As part of the agreement, approved Thursday by U.S. District Judge Robert Dawson in Arkansas, Wal-Mart will not pay any fines or penalties. That incensed some of the company's critics.
"It appears that Wal-Mart will bear little cost beyond what it should have paid to workers in the first place," said U.S. Rep. George Miller (D-Martinez), chairman of the House Education and Labor Committee. "That's unfortunate.
"Employers need to know that there will be serious consequences when they break the law and mistreat their workers."
But the Labor Department said the settlement was good because Wal-Mart agreed to pay five years of back pay, rather than the required two, and said it would use a website, a toll-free phone number and a search firm to locate former employees affected by the agreement.
Mandel said the world's largest retailer would also be subject to an injunction requiring it to follow rules for overtime pay, which means that any future violation could subject Wal-Mart to contempt-of-court charges.

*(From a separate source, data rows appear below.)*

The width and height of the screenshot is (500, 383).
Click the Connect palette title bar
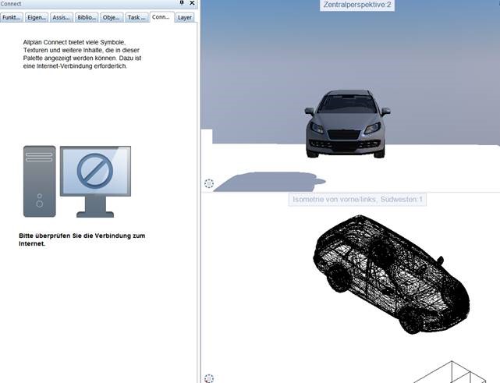coord(78,4)
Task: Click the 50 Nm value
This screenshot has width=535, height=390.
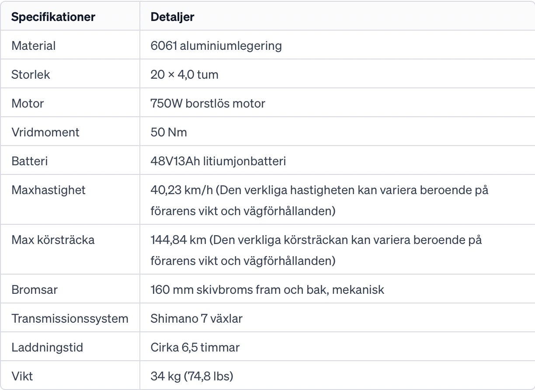Action: 168,132
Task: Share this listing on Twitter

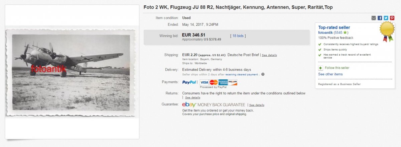Action: pos(386,18)
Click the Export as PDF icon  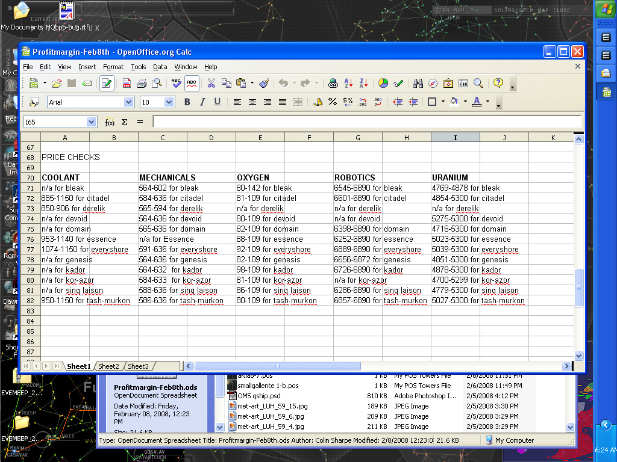tap(127, 84)
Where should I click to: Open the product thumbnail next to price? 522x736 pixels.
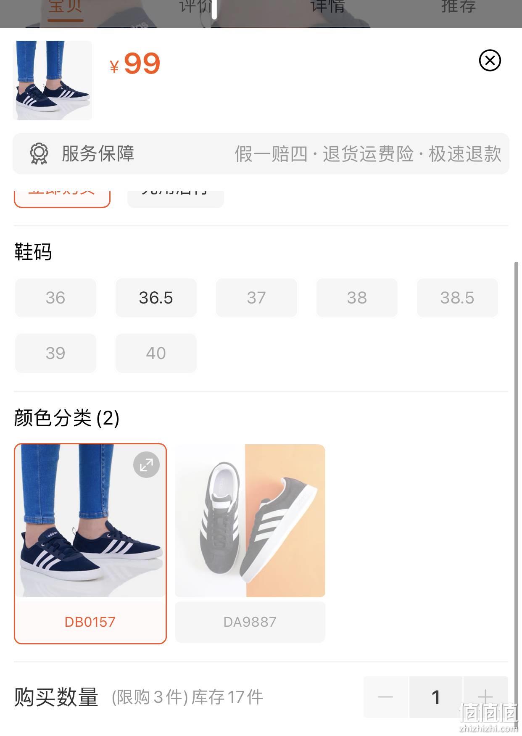pos(53,80)
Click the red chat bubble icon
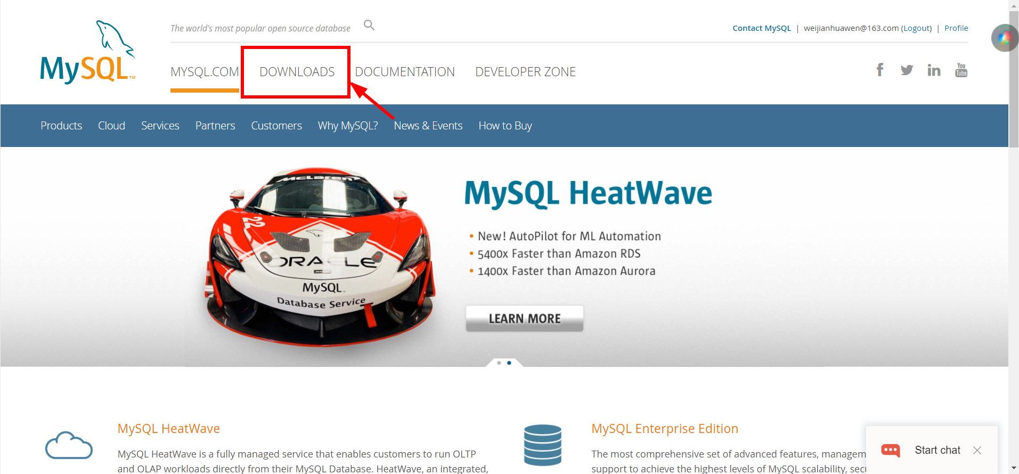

Thursday's agreement grew out of a standard internal review in 2004, which revealed problems with determining the overtime pay rate for some employees, Wal-Mart said.
A Wal-Mart spokesman said the Bentonville, Ark.-based company brought the issues to the Labor Department in February 2005 after an internal probe.
During the review, Wal-Mart said it also found that 215,000 employees were overpaid by at least $20 during the same time period; Wal-Mart said it would not seek repayment.
As part of the settlement, the company will be required to repay all workers who were underpaid by at least $20 since 2002.
Some employees, however, will be getting much more. The Labor Department said one Wal-Mart worker would receive nearly $40,000 in back pay.
Glenn Rothner, a Pasadena attorney who represents unions and workers in civil rights and employment cases, questioned the fairness of the settlement, which by law prevents employees from filing private lawsuits in the matter.
"Wal-Mart wanted to strike a sweeter deal with the government, rather than let the matter go to litigation," Rothner said. "I've never heard of this happening."
Rothner also noted that the employees, who probably did not know that the pay problems existed, had no watch guard other than the Labor Department.
"One of the peculiar things about this settlement is that the court signed the consent decree on the same day that the lawsuit was filed," he said. "If the court is going to approve it, then it has an obligation to inquire into the fairness of the deal reached."